Alternativ wäre noch Alaska infrage gekommen, allerdings erst in ein paar Monaten. Und solange hätte ich es nicht mehr ausgehalten, in dieser heimatlichen Tretmühle.
Alaska und Australien, das waren die beiden exotischen Hauptreiseziele dieses kleinen Veranstalters "WWBTT". Den hatte ich in irgendeiner Motorradzeitung unter der Rubrik "Motorradreisen" entdeckt und sofort kontaktiert. Der telefonische Kontakt war sehr ansprechend, und die daraufhin angeforderten Broschüren erregten sofort mein Interesse.
Heutzutage hätte ich wahrscheinlich zunächst eine umfassende Internetrecherche gestartet, das aber war zum damaligen Zeitpunkt noch nicht angesagt.
Der Masterplan war simpel. Mit einer Gruppe Gleichgesinnter auf einer XT 600 den „Stuart-Highway“ von Nord nach Süd abfahren. Durch 3 Klimazonen und mitten durch das sogenannte ’’Outback“. Mit allen geplanten Abstechern ungefähr 4.500 km, in etwas mehr als 2 Wochen. Das war grob der Plan.
Die meisten der kontinentalen Sehenswürdigkeiten lagen an dieser Strecke. Oder wenigstens in der Nähe ... nach australischen Maßstäben jedenfalls.
Mal abgesehen von diesem "Great-Barrier-Riff“ und der Goldküste im Osten. Aber ich bin sowieso nicht so unbedingt der Wassertyp. Eine gute Voraussetzung für einen ordentlichen Outbacker, wie sich noch erweisen sollte.
Wie so oft; allerdings nur im Urlaub, war ich mal wieder sehr früh wach.
Aber trotz der frühen Stunde bemerkte ich einige meiner neuen Freunde an einem etwas abseits gelegenen kleineren Gebäude. Allem Anschein nach der örtliche Waschsalon.
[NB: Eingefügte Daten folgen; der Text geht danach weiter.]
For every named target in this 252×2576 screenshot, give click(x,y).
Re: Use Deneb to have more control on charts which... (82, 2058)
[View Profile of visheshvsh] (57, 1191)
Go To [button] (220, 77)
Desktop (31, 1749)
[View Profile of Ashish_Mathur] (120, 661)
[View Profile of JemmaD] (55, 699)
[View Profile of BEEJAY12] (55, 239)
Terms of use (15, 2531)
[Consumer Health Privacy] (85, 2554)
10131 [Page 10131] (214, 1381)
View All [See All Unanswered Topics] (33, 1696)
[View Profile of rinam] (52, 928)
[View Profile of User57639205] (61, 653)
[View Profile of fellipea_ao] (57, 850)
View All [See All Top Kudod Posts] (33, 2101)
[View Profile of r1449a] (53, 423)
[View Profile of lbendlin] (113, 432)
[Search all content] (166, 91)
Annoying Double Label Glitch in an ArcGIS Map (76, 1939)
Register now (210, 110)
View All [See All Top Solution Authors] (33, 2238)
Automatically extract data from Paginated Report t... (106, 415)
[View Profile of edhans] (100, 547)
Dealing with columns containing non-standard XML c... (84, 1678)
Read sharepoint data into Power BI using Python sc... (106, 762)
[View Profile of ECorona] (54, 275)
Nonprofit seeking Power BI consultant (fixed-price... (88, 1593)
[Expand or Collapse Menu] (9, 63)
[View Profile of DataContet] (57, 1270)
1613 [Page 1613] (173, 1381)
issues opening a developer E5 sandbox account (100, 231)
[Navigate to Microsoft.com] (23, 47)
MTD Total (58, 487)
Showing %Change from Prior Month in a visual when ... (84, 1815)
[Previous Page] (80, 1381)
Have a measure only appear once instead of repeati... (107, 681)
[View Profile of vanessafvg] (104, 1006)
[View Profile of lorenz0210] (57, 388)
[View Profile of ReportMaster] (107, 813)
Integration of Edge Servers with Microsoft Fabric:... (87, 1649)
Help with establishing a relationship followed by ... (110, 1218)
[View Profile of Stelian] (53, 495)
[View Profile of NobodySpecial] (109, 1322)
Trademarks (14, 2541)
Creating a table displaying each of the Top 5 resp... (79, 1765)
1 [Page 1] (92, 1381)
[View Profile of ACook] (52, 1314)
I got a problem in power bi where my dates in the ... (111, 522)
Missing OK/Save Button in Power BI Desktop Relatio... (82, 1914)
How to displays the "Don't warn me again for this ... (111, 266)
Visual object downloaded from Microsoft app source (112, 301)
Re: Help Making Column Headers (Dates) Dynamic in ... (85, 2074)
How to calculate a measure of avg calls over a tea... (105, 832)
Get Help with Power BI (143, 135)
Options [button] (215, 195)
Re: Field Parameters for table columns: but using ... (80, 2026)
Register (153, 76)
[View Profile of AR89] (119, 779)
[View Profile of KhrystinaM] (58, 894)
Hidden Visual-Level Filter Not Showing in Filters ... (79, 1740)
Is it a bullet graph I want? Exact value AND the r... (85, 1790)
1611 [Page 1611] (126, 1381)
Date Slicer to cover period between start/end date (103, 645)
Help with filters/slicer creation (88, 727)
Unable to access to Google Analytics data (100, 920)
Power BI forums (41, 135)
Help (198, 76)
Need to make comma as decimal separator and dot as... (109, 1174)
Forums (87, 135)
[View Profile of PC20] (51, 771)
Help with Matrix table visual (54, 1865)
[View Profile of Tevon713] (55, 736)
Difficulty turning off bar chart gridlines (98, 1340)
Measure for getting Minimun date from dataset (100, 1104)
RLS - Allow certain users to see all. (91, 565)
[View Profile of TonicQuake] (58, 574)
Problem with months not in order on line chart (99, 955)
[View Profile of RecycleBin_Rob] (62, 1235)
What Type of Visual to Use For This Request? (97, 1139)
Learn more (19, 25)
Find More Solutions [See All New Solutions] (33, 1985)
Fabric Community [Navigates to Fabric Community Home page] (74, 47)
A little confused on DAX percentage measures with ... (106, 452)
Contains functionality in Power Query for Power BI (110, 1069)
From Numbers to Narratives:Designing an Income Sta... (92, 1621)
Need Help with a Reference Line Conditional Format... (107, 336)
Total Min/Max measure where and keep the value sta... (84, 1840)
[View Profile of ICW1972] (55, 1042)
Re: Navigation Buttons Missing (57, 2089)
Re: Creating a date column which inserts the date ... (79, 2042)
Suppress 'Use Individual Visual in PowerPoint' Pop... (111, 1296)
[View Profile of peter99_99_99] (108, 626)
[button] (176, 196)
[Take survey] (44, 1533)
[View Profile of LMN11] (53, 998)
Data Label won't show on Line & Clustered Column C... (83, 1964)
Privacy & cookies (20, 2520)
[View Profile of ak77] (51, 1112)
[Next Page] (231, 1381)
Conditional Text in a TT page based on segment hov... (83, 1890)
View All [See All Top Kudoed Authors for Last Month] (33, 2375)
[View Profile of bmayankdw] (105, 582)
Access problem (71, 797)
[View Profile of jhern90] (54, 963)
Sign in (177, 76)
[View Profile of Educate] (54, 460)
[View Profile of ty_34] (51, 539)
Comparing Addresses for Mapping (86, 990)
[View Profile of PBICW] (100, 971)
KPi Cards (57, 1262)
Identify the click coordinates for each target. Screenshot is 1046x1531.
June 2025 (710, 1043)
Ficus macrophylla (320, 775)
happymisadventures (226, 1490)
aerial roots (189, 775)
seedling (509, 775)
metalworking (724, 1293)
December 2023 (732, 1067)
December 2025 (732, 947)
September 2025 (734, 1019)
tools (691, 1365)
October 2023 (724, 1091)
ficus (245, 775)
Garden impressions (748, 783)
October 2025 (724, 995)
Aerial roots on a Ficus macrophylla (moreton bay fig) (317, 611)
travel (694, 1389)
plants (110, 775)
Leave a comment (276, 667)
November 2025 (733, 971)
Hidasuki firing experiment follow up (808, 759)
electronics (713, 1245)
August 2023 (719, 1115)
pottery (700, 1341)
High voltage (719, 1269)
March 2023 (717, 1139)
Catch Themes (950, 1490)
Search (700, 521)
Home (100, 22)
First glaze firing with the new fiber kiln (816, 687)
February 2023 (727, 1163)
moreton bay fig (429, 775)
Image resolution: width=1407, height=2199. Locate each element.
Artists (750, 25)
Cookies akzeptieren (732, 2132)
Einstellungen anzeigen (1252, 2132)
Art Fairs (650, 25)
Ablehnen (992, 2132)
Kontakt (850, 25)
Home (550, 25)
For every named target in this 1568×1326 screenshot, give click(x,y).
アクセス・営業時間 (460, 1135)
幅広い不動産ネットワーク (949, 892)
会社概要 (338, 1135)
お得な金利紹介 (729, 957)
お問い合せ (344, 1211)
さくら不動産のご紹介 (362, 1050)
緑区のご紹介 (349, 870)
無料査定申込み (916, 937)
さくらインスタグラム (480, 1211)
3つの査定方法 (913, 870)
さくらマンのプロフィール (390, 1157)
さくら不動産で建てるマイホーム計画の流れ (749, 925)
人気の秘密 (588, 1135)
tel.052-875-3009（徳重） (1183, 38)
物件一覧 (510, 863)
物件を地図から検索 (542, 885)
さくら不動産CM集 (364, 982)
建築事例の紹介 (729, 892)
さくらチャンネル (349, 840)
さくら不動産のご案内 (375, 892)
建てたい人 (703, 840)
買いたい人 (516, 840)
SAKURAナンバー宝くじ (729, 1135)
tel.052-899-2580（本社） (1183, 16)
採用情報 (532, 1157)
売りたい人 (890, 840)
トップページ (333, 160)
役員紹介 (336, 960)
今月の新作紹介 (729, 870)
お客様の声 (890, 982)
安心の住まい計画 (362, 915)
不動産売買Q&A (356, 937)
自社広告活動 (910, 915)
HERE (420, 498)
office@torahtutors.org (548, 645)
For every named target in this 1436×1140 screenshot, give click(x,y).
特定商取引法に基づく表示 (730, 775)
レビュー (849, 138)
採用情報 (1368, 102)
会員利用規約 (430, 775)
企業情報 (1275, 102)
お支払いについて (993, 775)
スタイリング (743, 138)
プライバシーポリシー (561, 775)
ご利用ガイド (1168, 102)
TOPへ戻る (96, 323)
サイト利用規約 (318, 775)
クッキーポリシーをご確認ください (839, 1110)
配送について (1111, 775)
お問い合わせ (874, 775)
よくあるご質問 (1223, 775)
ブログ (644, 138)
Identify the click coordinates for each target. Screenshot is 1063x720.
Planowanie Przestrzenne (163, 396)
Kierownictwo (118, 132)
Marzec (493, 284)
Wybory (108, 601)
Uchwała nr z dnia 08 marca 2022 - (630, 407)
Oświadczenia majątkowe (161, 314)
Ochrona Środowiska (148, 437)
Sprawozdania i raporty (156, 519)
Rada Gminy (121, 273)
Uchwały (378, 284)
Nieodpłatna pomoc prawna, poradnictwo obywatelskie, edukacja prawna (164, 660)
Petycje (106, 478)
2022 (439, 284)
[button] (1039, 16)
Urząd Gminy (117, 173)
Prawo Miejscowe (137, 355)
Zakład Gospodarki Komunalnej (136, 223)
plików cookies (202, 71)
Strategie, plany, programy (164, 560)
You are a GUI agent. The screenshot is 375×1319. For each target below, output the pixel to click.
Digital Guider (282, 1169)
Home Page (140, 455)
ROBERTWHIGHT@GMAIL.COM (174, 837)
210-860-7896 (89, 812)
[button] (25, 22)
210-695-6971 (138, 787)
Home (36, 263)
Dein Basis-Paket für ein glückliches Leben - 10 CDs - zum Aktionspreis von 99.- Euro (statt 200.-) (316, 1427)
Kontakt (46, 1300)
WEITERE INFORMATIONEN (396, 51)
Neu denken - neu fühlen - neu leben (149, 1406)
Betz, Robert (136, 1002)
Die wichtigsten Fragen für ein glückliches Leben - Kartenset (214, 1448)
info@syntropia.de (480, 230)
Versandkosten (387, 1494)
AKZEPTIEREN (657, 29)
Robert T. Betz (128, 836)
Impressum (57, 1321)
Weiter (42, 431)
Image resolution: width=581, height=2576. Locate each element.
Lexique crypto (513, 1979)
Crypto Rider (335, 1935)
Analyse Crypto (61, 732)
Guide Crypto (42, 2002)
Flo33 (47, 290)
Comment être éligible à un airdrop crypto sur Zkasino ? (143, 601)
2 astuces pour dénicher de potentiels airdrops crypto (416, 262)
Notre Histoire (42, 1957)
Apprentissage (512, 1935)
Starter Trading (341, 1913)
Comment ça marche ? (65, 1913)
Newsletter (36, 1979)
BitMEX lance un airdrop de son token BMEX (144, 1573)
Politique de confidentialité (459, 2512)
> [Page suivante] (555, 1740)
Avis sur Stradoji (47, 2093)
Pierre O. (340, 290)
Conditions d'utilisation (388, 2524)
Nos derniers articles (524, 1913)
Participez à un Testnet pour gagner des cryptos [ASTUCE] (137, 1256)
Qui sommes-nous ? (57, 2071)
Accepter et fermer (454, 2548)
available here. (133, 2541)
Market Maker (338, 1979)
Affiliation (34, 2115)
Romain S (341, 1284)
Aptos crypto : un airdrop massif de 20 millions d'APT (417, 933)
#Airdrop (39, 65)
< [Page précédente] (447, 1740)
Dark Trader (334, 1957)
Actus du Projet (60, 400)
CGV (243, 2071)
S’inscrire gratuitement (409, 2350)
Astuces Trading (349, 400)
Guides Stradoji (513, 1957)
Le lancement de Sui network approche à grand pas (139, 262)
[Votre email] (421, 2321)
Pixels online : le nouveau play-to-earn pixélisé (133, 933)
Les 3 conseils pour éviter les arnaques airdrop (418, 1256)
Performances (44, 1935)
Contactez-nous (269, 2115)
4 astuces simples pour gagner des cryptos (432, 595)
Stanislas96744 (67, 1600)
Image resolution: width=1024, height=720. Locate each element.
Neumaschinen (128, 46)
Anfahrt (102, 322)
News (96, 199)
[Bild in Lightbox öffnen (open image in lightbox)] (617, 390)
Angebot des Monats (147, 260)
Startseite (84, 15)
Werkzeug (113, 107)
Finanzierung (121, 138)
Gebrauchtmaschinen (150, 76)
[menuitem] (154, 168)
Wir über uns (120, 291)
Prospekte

Obwohl ziemlich heruntergekommen ... eine echter Luxus. Dies realisierte ich allerdings erst in den folgenden Wochen.
Halbwegs frisch, erstaunlicherweise auch ziemlich ausgeschlafen, eilte ich dann zum Buschfrühstück auf der Betonplatte.
Es gab an diesem, wie auch bei allen danach folgenden morgendlichen Feinschmeckergelagen ... wabbeliges weißes Toastbrot, Käse, Konfitüre, H-Milch und Kaffee. Und das hätte ich fast vergessen ... diese australische Spezialität, deren Namen mir leider entfallen ist. Eine Art Maggi-Creme. Unglaublich ... das dieses Zeug zum menschlichen Verzehr zugelassen ist.
"Mehr braucht kein Mensch!" Das war der erste der geflügelten Sprüche unseres Reiseführers Knut. Viele andere sollten noch folgen.
Knut sprach nie viel, aber wenn, dann meist leise und deutlich. Knut war auch kein Aufschneider, er neigte keinesfalls zu Übertreibungen, ganz im Gegenteil.
All dies wurde mir dann in den nächsten Tagen schnell klar.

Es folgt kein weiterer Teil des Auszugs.